After members of the Federal Election Commission found reason to believe use of the plane and some other campaign activities violated the law, they closed the case in May and announced Friday that the files were public.

Robertson's lawyer, Jan Baran, said Tuesday there was no wrongdoing and the agency was ``smearing'' his client: ``Pat Robertson is appalled that the FEC after eight years would make public raw files containing unsubstantiated charges and innuendo.''

The FEC, often criticized for moving too slowly, is required by law to make public the records of its completed cases. In its final report, the FEC's legal staff said the case probably would be thrown out of court as too dated. The commissioners, in closing the case, said they wanted to concentrate on ``more current and pressing matters.''

Among the FEC's pressing matters is a separate lawsuit against the Christian Coalition, a national religious lobbying group that grew out of Robertson's 1988 campaign.

According to the lawsuit filed last month, the coalition has continued Robertson's pattern of illegal corporate contributions, doing partisan work to help the campaigns of former President Bush and several Republican congressional candidates.

The Christian Coalition says it stayed within the law and will fight the matter in court.

When Robertson founded the coalition in 1989, he said it would espouse the ideals of his campaign for the Republican nomination, which peaked early with a second-place finish in the Iowa caucuses.

In 1988, Robertson's short-lived campaign agreed to pay $25,000 in civil penalties for failing to file its financial reports on time. Baran said that should have settled the FEC's complaints.

But investigators also found evidence that Robertson, as chairman of the Christian Broadcasting Network, arranged for a subsidiary of the company to pay $900,000 for a plane to fly him to campaign events, the report says.
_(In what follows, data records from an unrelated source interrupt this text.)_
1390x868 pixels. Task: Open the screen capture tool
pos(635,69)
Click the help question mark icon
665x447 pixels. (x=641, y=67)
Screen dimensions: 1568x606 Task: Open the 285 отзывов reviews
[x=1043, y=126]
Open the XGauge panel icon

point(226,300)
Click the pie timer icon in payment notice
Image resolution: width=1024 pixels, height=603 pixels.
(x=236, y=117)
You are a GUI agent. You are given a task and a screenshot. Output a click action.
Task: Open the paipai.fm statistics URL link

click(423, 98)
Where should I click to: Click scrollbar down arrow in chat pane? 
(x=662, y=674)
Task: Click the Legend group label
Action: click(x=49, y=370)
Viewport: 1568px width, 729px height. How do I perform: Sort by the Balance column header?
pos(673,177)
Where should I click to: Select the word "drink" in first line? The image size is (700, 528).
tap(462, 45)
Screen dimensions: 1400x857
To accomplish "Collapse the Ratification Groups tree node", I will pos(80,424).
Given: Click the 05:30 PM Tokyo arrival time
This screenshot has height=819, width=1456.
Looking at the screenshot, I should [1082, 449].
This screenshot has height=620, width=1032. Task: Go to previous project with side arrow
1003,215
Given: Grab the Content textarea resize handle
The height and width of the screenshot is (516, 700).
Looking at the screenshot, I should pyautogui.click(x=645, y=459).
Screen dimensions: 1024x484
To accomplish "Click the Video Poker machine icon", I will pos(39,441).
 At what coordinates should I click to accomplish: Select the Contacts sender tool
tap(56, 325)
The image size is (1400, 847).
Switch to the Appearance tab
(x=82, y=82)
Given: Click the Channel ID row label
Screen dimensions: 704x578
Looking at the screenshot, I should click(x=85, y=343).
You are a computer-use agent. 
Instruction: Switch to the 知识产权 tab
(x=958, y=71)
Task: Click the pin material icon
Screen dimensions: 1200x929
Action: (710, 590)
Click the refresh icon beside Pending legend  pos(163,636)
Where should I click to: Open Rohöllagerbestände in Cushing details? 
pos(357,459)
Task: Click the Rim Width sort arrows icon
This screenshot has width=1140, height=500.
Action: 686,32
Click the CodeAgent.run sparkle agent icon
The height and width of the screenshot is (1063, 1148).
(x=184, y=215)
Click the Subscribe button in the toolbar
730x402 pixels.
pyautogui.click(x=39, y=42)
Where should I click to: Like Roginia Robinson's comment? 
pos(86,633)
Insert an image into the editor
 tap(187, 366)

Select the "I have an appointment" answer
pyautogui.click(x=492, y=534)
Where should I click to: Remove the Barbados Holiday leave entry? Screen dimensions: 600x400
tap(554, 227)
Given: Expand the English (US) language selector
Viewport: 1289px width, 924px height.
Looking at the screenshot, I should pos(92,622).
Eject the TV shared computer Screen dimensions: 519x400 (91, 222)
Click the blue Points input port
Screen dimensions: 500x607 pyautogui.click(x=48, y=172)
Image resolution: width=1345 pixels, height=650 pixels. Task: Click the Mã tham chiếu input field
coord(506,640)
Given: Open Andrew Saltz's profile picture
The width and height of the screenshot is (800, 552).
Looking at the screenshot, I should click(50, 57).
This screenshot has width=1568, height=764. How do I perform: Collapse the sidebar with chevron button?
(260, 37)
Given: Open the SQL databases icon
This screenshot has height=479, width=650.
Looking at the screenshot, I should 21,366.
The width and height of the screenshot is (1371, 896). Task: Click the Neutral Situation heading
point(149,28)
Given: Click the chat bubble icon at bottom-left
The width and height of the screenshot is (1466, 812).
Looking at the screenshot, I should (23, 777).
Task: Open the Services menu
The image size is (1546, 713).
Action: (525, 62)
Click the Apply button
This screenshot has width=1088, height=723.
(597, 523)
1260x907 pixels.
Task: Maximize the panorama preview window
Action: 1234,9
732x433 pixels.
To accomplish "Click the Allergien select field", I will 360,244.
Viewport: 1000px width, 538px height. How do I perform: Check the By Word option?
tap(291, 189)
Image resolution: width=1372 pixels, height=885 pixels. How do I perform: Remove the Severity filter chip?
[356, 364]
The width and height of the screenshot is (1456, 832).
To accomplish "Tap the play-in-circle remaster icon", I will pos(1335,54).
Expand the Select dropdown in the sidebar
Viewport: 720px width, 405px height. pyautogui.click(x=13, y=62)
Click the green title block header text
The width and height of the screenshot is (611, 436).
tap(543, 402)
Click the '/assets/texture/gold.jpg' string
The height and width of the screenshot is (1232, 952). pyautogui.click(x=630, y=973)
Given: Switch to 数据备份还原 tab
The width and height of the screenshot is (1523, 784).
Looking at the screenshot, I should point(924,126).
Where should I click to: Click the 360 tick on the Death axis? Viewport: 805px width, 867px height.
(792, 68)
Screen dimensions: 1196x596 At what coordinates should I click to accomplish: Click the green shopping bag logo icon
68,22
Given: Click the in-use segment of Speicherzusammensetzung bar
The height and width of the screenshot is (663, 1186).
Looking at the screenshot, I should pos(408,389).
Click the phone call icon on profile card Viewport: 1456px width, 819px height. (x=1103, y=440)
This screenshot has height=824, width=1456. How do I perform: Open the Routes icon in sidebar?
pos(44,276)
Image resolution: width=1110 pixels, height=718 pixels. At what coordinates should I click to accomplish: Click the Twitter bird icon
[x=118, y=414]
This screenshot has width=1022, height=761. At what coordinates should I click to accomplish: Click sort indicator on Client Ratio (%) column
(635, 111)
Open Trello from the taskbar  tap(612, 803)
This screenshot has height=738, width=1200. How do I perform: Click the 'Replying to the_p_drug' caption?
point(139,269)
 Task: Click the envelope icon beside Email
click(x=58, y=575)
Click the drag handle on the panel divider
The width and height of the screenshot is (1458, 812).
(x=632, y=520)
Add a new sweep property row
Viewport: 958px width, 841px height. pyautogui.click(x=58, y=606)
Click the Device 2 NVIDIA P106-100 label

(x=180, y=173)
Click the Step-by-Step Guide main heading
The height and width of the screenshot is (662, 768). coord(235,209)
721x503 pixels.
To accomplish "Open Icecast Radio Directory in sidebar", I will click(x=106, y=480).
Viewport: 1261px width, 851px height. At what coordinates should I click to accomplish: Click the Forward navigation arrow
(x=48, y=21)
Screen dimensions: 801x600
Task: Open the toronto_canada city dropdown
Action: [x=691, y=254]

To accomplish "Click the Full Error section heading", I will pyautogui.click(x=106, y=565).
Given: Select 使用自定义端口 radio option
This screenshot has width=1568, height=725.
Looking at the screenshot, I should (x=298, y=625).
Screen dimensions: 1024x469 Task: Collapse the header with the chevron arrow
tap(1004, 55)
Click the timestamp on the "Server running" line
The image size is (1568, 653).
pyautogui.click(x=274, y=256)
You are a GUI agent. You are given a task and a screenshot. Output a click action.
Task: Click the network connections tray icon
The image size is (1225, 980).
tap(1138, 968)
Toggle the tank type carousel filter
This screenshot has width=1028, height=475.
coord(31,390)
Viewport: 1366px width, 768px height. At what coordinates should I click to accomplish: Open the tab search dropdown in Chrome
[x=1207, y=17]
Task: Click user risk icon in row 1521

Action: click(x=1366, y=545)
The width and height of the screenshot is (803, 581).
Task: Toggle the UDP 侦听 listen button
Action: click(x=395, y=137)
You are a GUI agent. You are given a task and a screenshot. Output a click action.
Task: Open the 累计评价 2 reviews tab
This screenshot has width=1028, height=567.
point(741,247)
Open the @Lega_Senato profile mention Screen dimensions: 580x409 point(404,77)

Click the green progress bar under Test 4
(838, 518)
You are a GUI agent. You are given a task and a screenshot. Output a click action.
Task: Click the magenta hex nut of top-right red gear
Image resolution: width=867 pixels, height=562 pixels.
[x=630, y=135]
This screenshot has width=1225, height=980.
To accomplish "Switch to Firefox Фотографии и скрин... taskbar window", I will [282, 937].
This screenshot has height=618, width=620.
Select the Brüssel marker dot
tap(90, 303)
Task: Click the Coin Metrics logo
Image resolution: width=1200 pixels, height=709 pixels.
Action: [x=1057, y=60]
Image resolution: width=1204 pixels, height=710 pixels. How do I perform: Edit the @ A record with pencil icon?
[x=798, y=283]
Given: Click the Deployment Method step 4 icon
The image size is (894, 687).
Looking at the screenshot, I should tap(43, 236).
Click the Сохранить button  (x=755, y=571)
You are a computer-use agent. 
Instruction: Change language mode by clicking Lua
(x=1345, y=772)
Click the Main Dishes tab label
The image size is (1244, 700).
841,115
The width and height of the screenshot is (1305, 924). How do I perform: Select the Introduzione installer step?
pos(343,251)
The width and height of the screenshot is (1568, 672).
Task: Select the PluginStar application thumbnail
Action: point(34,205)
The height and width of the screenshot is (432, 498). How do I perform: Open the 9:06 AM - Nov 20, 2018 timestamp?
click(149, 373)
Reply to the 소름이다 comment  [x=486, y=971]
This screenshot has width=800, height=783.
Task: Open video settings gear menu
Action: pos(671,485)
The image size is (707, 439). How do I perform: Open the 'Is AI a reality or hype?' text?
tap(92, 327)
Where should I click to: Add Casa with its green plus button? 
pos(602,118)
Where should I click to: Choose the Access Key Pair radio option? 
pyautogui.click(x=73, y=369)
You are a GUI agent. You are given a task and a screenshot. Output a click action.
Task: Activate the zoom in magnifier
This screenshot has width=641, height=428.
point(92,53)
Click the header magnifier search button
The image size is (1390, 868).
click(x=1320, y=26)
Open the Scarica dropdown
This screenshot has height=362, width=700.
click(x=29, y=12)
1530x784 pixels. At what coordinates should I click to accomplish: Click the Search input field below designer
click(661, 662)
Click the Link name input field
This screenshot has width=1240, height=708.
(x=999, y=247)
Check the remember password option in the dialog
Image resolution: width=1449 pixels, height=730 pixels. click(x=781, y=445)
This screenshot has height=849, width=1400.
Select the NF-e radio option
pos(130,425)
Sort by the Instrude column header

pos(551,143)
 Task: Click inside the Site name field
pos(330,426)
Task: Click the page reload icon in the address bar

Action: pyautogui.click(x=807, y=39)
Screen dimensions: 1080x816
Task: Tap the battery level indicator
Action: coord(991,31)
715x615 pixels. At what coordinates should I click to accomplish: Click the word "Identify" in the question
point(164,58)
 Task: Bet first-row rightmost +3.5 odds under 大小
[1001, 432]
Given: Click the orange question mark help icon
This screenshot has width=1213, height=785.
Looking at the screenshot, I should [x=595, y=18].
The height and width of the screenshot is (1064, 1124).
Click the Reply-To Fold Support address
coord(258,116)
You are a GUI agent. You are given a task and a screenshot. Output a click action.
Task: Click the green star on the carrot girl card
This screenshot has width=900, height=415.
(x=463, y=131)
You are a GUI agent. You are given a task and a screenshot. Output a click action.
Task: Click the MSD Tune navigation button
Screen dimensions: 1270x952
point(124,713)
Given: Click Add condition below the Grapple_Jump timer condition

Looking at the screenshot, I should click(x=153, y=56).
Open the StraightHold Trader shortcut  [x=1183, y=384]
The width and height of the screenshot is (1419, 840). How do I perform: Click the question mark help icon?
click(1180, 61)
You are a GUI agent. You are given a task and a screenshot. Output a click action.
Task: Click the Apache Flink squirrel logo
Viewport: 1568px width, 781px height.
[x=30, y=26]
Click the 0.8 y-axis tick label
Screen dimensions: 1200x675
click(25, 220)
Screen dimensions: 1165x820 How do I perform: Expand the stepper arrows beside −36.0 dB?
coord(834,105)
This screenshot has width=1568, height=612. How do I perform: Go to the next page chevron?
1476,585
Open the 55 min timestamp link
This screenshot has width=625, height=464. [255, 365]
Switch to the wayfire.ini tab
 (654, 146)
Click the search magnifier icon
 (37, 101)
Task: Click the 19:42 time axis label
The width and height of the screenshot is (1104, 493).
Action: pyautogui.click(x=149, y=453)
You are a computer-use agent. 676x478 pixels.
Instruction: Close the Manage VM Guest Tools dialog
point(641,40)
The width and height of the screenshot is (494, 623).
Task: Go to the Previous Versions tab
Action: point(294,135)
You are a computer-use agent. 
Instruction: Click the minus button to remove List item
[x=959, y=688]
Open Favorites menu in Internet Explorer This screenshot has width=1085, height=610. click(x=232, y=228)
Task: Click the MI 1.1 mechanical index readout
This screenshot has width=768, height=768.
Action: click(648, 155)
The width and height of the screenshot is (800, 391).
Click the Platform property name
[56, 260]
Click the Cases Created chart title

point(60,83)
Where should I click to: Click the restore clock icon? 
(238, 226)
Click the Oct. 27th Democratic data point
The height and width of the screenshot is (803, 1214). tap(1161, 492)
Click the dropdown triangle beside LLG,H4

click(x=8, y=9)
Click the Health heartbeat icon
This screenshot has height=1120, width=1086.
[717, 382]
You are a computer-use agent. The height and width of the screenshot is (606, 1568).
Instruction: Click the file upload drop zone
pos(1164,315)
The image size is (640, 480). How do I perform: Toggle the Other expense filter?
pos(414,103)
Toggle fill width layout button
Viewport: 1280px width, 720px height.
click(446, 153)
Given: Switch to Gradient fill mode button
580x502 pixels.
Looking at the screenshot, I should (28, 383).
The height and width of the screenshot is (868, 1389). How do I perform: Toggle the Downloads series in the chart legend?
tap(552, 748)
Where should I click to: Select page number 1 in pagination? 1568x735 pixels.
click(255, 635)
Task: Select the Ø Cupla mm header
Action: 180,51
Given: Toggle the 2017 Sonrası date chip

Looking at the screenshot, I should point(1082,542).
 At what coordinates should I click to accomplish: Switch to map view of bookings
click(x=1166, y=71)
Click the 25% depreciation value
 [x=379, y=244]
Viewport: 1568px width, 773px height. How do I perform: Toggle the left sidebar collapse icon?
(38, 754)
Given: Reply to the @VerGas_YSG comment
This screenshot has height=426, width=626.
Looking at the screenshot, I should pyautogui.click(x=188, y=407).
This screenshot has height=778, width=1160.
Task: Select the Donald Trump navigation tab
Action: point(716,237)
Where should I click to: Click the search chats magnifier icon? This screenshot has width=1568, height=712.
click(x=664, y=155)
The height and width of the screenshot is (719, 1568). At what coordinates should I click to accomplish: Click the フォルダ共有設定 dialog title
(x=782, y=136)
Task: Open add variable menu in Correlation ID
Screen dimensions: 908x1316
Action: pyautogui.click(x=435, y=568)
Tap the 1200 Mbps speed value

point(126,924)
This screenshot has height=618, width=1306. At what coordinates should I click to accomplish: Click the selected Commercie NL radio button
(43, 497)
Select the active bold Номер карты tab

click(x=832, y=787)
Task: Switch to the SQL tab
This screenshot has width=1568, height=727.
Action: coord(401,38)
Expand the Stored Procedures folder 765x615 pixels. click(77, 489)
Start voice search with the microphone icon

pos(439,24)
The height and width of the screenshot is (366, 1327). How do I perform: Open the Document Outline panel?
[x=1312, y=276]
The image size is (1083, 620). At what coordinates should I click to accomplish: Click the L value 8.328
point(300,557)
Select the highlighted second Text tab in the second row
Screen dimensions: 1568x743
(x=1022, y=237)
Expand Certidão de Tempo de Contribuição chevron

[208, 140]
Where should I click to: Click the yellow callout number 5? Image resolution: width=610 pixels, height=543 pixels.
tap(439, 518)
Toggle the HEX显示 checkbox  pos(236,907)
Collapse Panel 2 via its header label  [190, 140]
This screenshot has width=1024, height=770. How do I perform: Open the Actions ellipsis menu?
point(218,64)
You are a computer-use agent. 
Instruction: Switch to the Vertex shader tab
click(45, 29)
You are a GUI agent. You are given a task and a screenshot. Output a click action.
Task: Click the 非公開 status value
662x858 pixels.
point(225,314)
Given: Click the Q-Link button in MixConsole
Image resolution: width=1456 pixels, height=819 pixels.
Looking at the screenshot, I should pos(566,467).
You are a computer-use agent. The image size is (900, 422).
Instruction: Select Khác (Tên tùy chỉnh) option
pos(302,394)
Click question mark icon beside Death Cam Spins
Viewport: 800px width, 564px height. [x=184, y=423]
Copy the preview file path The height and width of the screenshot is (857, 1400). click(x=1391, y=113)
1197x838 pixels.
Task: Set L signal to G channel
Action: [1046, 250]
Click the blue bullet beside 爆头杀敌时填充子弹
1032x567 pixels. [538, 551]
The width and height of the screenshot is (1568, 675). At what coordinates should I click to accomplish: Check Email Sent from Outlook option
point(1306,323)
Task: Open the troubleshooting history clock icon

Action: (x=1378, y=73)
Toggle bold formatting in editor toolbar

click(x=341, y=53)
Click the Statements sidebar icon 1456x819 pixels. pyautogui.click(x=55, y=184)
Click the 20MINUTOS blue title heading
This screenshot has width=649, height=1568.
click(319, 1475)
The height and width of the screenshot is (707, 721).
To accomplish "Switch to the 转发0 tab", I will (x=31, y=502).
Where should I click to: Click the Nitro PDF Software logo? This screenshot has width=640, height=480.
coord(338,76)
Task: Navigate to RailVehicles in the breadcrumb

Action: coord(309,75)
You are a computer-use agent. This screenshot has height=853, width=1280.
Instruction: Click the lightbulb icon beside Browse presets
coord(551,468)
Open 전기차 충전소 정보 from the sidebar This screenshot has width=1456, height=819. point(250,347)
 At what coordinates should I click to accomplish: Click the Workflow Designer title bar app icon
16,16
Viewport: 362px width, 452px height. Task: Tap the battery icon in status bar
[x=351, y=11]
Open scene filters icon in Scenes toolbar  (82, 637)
The company spent another $250,000 to modify the plane for Robertson's use, investigators said, then sold it after the campaign. The subsidiary, CBN Continental, also failed to charge Robertson for all operating expenses as required by law, according to the FEC.

In all, the plane amounted to almost $1.7 million in illegal corporate contributions, the FEC commissioners believe.

The FEC also found that the campaign committee, Americans for Robertson, paid less than fair-market value for computers bought from a private direct-mail fund-raising company set up at Robertson's request.

Then the committee sold the computers to a company formed by Robertson campaign manager R. Marc Nuttle, ``gaining over $300,000 in the process'' through ``loans from wealthy supporters who invested in Nuttle's company.''

``The committee's and Nuttle's efforts to pay back these loans resulted in even more apparent violations,'' the report said.

Because of the airplane and other alleged violations, the campaign ended up $1.9 million over the legal limit on campaign spending by a primary candidate who accepted matching funds from the government, the FEC found.

Baran disagreed: ``If the commission had proceeded, we are absolutely confident we would have proven there was no violation of the law,'' he said.